Work order:
Although the entries contain pictures, only their words should be duplicated exactly.

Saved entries
* * * *

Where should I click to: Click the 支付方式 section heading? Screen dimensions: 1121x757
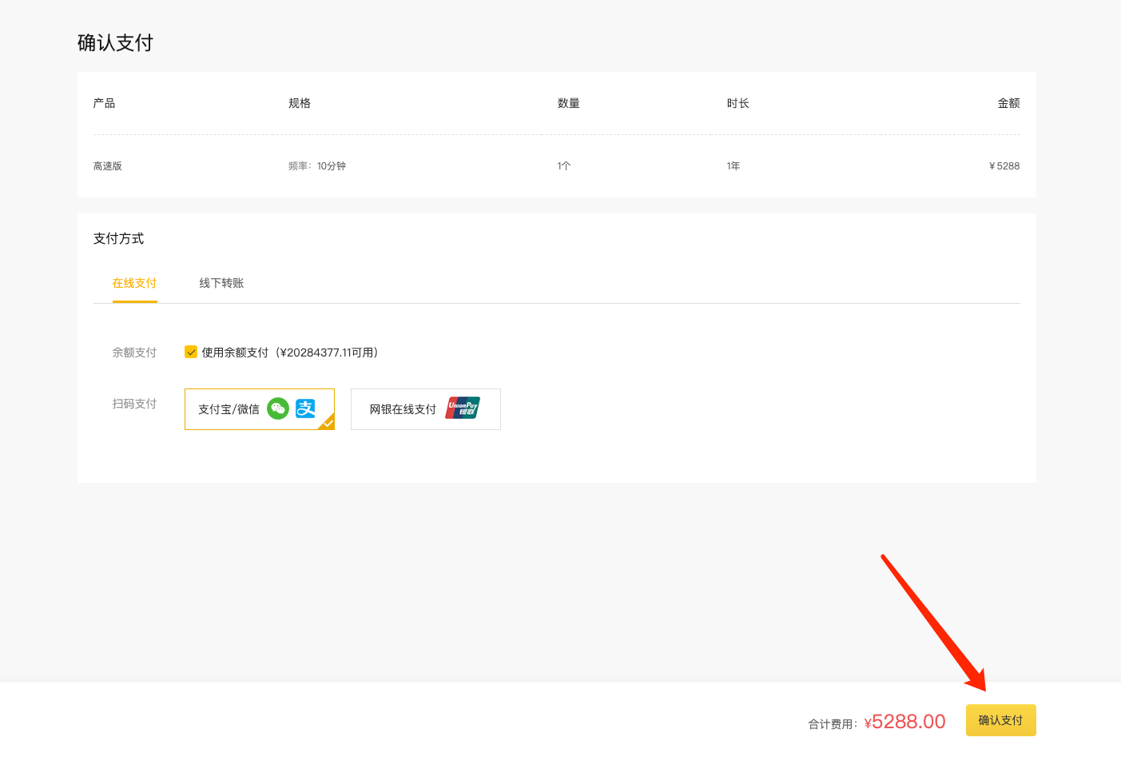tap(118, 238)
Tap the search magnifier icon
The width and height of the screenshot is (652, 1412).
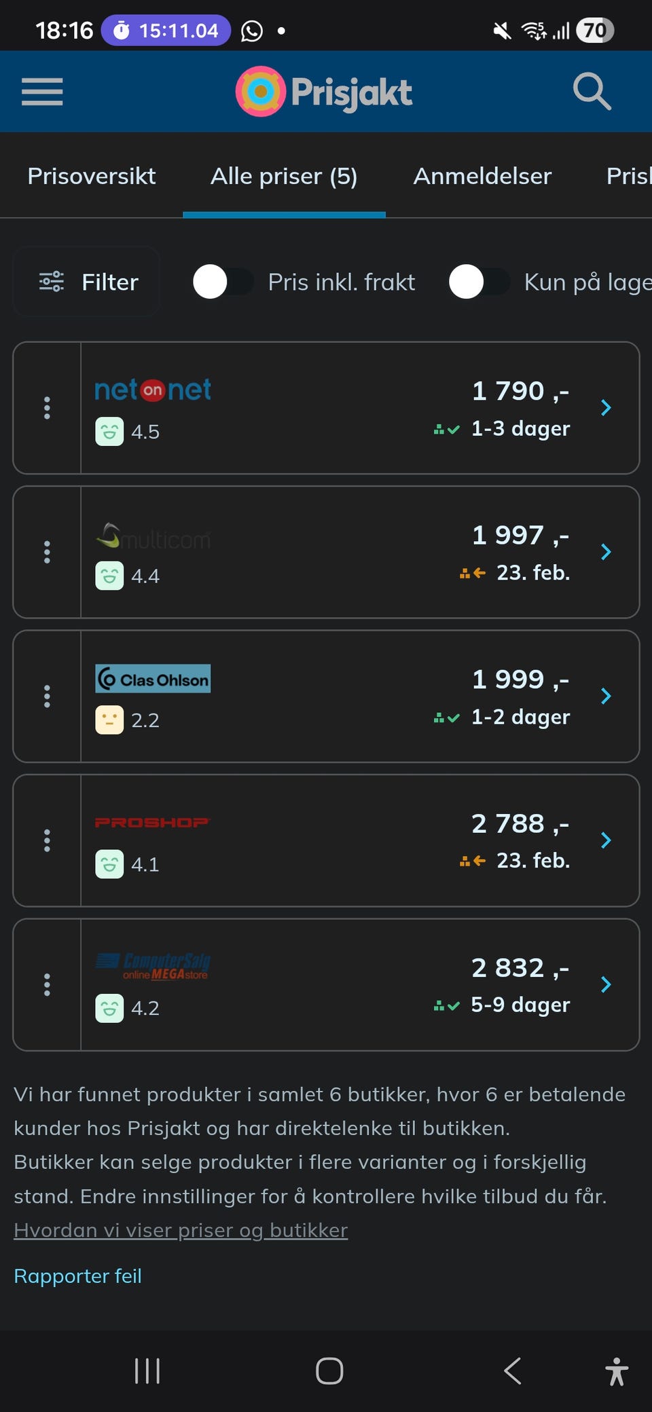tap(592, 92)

* * * *

The answer:
Where should I click to: Click the 支付方式 section heading? Screen dimensions: 1121x757
tap(118, 238)
Tap the search magnifier icon
The width and height of the screenshot is (652, 1412).
tap(592, 92)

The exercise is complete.